It appears that air quality modeling did not consider the impact of tailpipe (mobile) emissions on the surrounding airshed (Borden, 17 June). If tailpipe emissions from haul trucks and other mobile equipment have truly been omitted from the dispersion modelling, this represents a fatal flaw in the air quality predictions, particularly for nitrogen oxides (NOx). The DEIS emissions inventory indicates that 97% of all NOx emissions from the mine result from tailpipe emissions. Air quality impacts are likely to be much greater than currently implied by the DEIS . . . .

Underlying each of these general findings are individual letters detailing a litany of specific deficiencies. 
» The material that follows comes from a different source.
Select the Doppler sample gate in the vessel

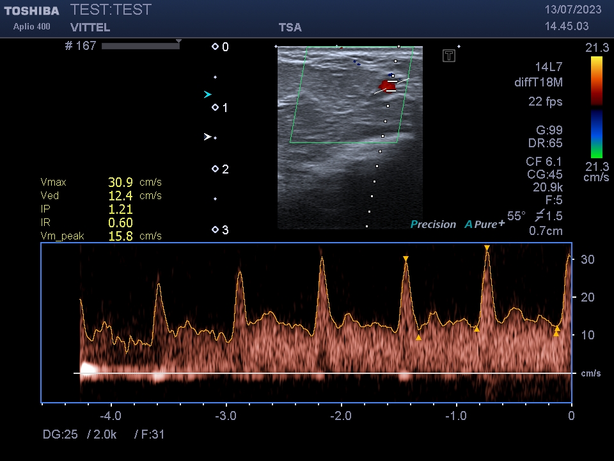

For example, in the case of geotechnical issues—that is, whether the document adequately analyzes the potential for a significant breach of containment and a spill of mining waste or other contaminants from the site—Borden finds the analysis “clearly inadequate,” failing not only to “definitively demonstrate the geotechnical stability of tailings embankments, water storage facilities and pit walls throughout operation and closure” but unjustifiably failing to analyze “the impacts of any catastrophic release” at all. Remarkably, the only bulk tailings release scenario that is evaluated by the DEIS “assumes a brief six-hour pipeline break and therefore does not even consider containment failure associated with the tailings storage facility itself.”  

And he goes on to lay out a series of underestimates, omissions, and concerns too numerous to summarize here about the unacceptable level of geotechnical risk ignored by Pebble in its DEIS. 
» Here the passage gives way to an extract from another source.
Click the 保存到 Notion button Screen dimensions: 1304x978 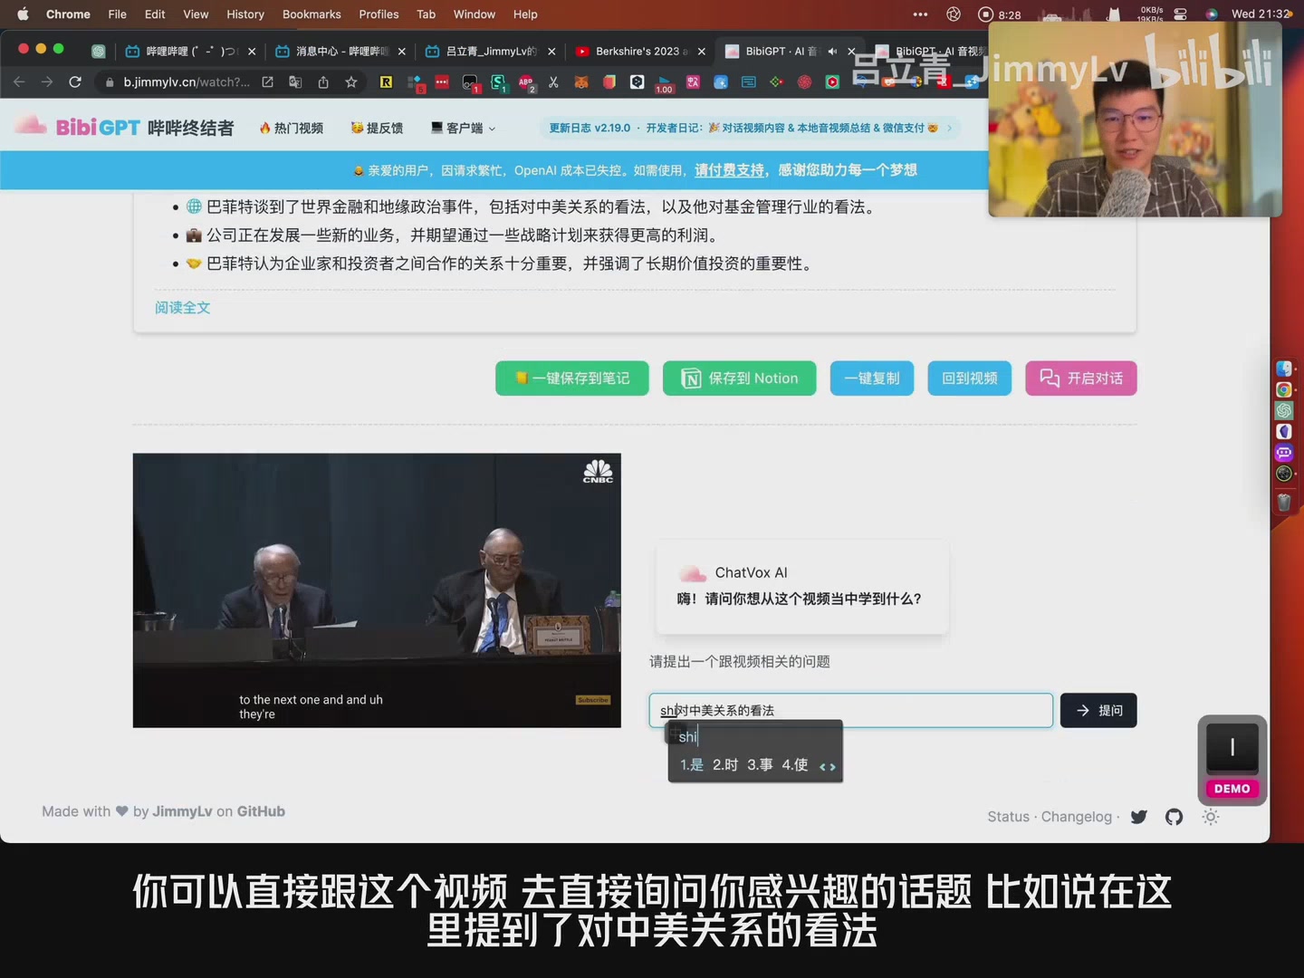tap(739, 379)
Suffice it to say that each of his comment letters, on each of the subject areas, is infused with a similar level of detail and analysis, based on his unimpeachable expertise, his decades long experience in the industry, and his independent perspective. As a result, his overarching conclusion – that the DEIS is “fatally flawed” and “does not even meet industry standard practice” – is clear, convincing, and alarming.

Ultimately, he concludes that the EIS process will be “severely compromised” unless the DEIS is redone:

Given the substantial flaws in the DEIS, I would strongly urge the Army Corps of Engineers to restart the process with an analysis based on an economically-credible mine plan, supported by an independent, rigorous economic analysis demonstrating that the project is the least environmentally damaging practicable alternative. The EIS process will be severely compromised if the deficiencies of the current document are not fully addressed; this would, at a minimum, necessitate the completion of a Supplemental Environmental Impact Statement, recirculated in draft for public comment.
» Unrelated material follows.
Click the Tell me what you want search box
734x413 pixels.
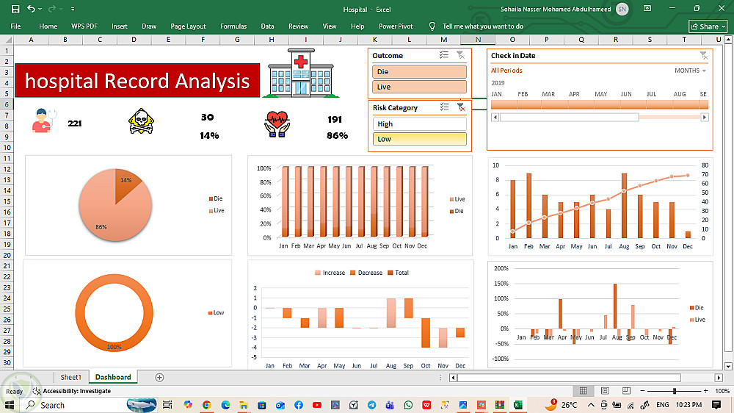(x=483, y=26)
The Pebble Mine DEIS—full of critical omissions and failures to analyze significant risk – is not what the National Environmental Policy Act (“NEPA”) and the federal Clean Water Act require. The conclusion is inescapable that its “fatal flaws” are the direct result of Pebble’s prioritization of its own financial pressures over the public’s interest in a sound environmental review, a legally adequate permit, and—ultimately—mine safety. 

This is the definition of irresponsible mining, and Pebble is its poster child. 

The people of Bristol Bay have demanded, and they are entitled to expect, a meaningful opportunity to participate in a fair-minded permitting process that is objective, transparent, thorough, and in compliance with the law. From a longtime veteran of the industry, Richard Borden’s critique of Pebble’s DEIS has confirmed their fear that this standard will not be met at Pebble. 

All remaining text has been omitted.